The Keystone XL is Back on the Menu. Again.

Whew. For a hot moment there, I was worried about our dear House Republicans. After all, a good month or so had gone by since they last tried to approve the Keystone XL, which just wasn’t like them. Up till then, they’d been trying to ram the 1,700 mile tar sands pipeline through every other week or so. Payroll tax cuts? Add in Keystone. Transit bill? Keystone. Over and over. It’s just become part of who they are.

To the climate blogger, the GOP’s obsession with Keystone is like that one corner on the block where the neighborhood kids always hung out after school. If you showed up, you could always count on it being there. We could all play together, laughing at the infantile things being said, reveling in the ignorance of reality. Tens of thousands of jobs? Haha! It’d lower gas prices? Oh, Johnny B, that’s ridiculous.

But for the last few weeks, zilch. I kept expectantly showing up—refreshing the E-2 Wire, scanning Politico—but no. The kids were staying indoors. Was something wrong?

Nope! They were just biding their time. Here’s the Hill:

House Republican leadership will take another crack at forcing approval of the Keystone XL oil pipeline on legislation extending federal transportation funding for another 90 days.

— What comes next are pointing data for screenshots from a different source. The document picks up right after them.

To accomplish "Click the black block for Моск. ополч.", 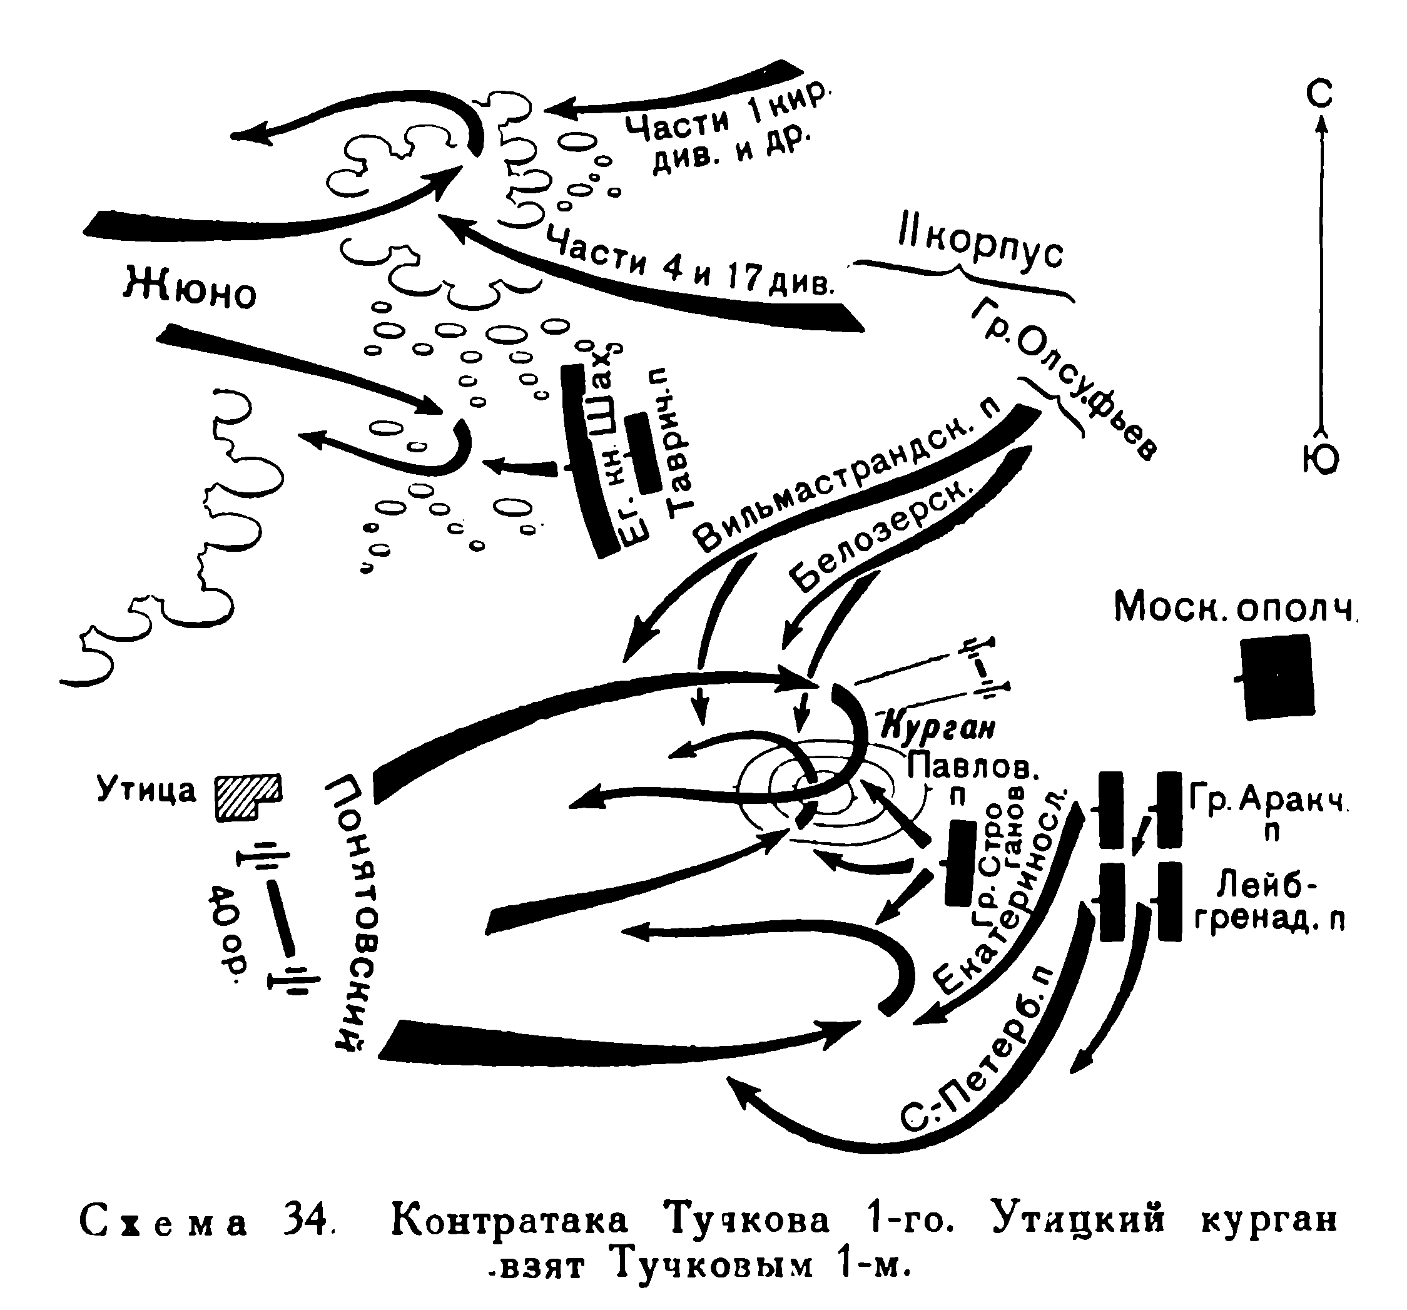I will tap(1278, 677).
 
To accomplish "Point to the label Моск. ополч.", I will tap(1234, 607).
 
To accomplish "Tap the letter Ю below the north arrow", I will tap(1320, 459).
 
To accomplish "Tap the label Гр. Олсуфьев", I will tap(1065, 378).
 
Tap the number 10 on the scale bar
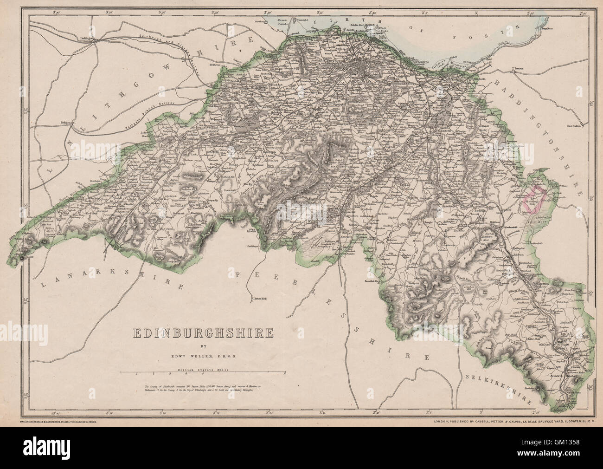point(285,373)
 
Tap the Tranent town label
point(517,69)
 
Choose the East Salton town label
point(574,125)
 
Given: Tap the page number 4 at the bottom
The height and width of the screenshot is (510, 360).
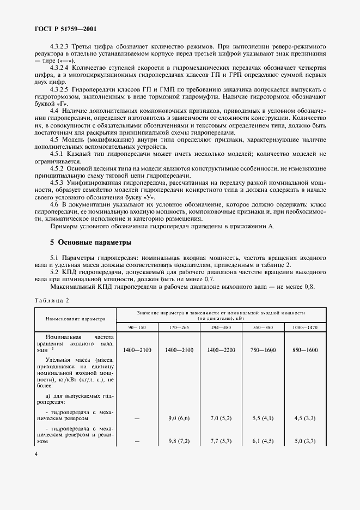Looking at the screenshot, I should [x=35, y=468].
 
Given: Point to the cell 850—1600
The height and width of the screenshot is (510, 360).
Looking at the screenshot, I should [x=305, y=350].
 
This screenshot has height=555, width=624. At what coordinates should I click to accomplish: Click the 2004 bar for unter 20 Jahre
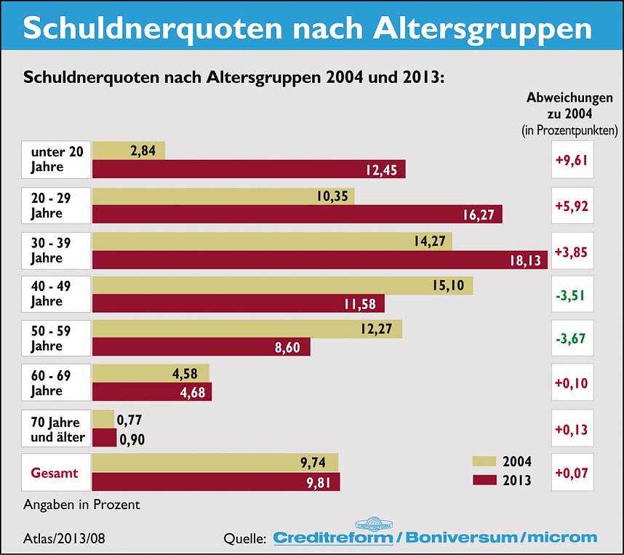(x=129, y=151)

“American families and small businesses are struggling with high gas prices, and President Obama’s policies are only making things worse,” a House GOP leadership aide said. “This bill will pave the way for a House-Senate conference to discuss both reforming how taxpayer dollars are spent on federal infrastructure programs, and also meaningful solutions that would address high gas prices and create jobs by permanently removing government barriers to American energy production.”

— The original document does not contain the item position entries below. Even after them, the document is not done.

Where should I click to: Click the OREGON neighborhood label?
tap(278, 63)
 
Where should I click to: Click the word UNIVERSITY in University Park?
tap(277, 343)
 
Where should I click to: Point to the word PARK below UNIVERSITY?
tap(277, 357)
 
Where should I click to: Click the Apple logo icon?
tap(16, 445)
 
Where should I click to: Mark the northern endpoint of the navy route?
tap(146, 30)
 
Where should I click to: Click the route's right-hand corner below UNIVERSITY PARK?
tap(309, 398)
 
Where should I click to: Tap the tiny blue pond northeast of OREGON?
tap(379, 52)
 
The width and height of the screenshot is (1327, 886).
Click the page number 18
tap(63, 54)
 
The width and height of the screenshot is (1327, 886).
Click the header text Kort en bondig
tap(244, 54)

To reiterate: the House GOP is going to try to slap a measure that approves, once and for all, the Keystone XL on a measure that extends transit funding for three months. This is yet another maneuver that will end up injecting partisan rancor into what should be a routine, humdrum effort—securing stopgap transit funding until proper longterm legislation bill can be passed. They’re once again dropping a political landmine where there should be no battlefield at all.

And they’re doing it because they still believe that Keystone is a winning issue. Their (deeply erroneous) message of “Cheaper gas, oil from a friendly neighbor, more jobs” is unrelenting, and, sadly, working. So, this ploy might yet lead to another ‘showdown’ situation, where the whole of federal transportation funding could be threatened by the House GOP’s intentionally divisive, hardline politicking.